• Exercise
Everything from the line containing "1920x1080 pixels. How" to the last line of the records must be returned verbatim; nothing else belongs in the output.

──────────────────────────────

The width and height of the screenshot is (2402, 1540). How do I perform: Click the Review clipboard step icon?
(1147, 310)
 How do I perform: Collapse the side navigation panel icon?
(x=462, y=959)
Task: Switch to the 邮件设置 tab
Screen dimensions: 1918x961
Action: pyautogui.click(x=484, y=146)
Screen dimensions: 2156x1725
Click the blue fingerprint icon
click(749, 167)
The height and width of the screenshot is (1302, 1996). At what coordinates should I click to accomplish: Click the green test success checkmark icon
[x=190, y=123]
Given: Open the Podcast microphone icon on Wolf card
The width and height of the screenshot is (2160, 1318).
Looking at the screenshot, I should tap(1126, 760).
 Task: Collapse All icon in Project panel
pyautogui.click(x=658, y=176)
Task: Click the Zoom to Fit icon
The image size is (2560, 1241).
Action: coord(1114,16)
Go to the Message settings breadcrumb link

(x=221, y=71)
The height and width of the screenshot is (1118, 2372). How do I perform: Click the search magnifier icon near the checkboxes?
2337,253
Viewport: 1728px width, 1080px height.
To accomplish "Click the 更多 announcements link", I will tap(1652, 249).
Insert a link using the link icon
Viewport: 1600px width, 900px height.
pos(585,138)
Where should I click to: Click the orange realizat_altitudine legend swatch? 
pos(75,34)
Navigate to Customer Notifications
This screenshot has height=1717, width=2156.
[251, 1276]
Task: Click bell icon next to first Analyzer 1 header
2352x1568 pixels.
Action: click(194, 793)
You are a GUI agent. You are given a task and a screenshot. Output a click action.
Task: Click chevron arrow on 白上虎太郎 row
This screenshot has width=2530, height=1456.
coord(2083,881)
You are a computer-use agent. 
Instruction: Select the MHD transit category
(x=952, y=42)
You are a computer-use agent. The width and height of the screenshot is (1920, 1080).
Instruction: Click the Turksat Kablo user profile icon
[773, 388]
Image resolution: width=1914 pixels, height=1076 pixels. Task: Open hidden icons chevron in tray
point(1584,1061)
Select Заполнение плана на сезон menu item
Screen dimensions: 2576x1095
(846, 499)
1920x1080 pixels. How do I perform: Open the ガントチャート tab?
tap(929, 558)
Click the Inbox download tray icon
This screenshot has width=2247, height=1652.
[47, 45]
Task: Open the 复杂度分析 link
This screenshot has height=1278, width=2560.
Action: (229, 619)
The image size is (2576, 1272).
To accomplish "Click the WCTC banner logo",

──────────────────────────────

• Response
1920x1080 pixels. How do I perform: Open the ガントチャート tab?
tap(929, 558)
Click the Inbox download tray icon
This screenshot has width=2247, height=1652.
[47, 45]
Task: Open the 复杂度分析 link
This screenshot has height=1278, width=2560.
Action: (229, 619)
The image size is (2576, 1272).
To accomplish "Click the WCTC banner logo",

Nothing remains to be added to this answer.